Music and Myth

We saw the Tokyo String Quartet at Colburn today. My kids had trouble with it. Sitting still was impossible for Elkin, a drag for Asher, and difficult for Orion. Robert spent the first half in the lobby with Elkin and I took over after intermission. Still, the experience was a memorable one.

There’s something lovely about sitting in the dark listening to music. Even though you could hear the music in the lobby it didn’t have half the impact it did in the chamber. In there, the music captivated me. I was truly in awe of the human mind, body, and spirit. I was overwhelmed at the perfect harmony that exists within and amongst each musician as he brought the music from a black and white page to life. I had a hard time comprehending how men and women, as old and as young as these, could hit so many notes so quickly and so precisely with so much expression. It was truly amazing! I tend to miss that sense of wonder when recorded music is played as a backdrop to conversation, task, and life in general. It becomes part of the backdrop instead of the highlight of what’s really going on.

Last night I started to look deeper at myth and archetype. I found enough insight for a lifetime in Campbell’s essay on mythological themes in literature. It will take me that long to untangle all the ideas that stem from his. I was particularly drawn to build out of this bit:

“..there have nevertheless been certain irreducible psychological problems inherent in the very biology of our species, which have remained constant, and have, consequently, so tended to control and structure the myths and rites in their service that, in spite of all the differences that have been recognized, analyzed, and stressed by sociologists and historians, there run through the myths of all mankind the common strains of a single symphony of the soul.”

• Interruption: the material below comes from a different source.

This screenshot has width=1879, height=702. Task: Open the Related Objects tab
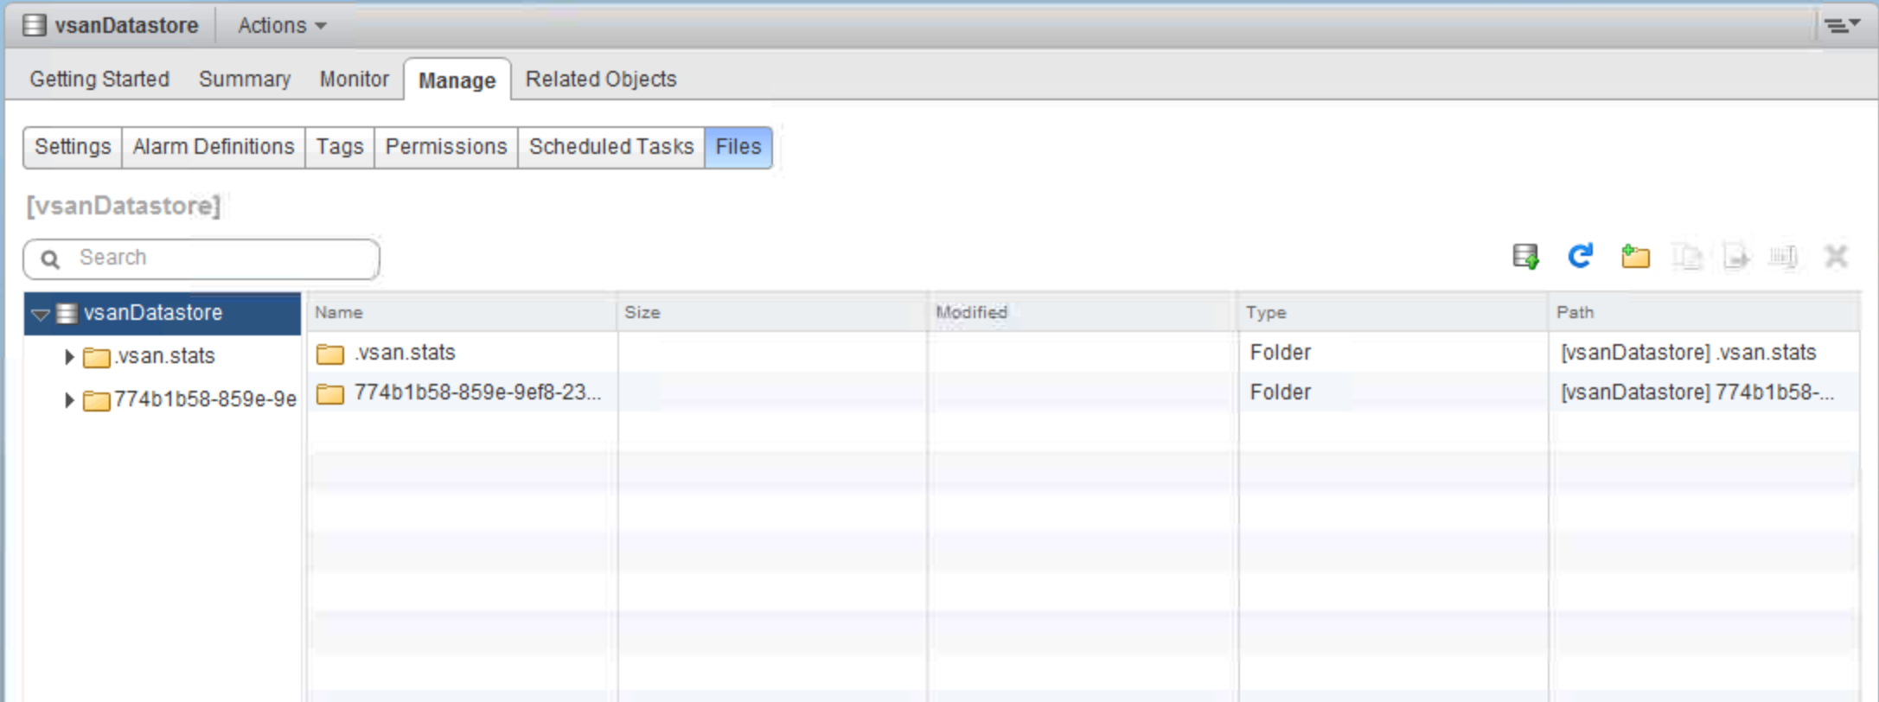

I guess that’s what I’m most interested in at this moment. If adolescence feels like a lonely place, I now recognize the almost infinite crowd I am a part of. My questions are universal. Maybe that’s why I like people so much. I recognize myself in them. Our lives don’t seem that different. I really felt that way when I was a little girl. I didn’t think the adults around me realized that I felt the same way they did. I wanted to remember when I grew up, like holding on to a dream in the early morning hours, that children do feel as much as grown-ups do. I wanted to remember that my pain was as real as theirs and not to downplay my own children’s suffering. I wanted to remember that even though someone else might have been suffering worse circumstances than I, my suffering could only be compared to my own experiences, and pain is pain. It hurts.

I think the concert today was a reminder of that earnest little girl’s promise to remember. This time, though, it wasn’t discounted pain that drew the memory, it was discounted miracles. It was a reminder to stop long enough to pay attention to the wonder all around us. It was a reminder to pay attention to the magic that is in us, around us, unnoticed and unappreciated.

I highly recommend a concert for everyone once in a while, even those who have trouble sitting still.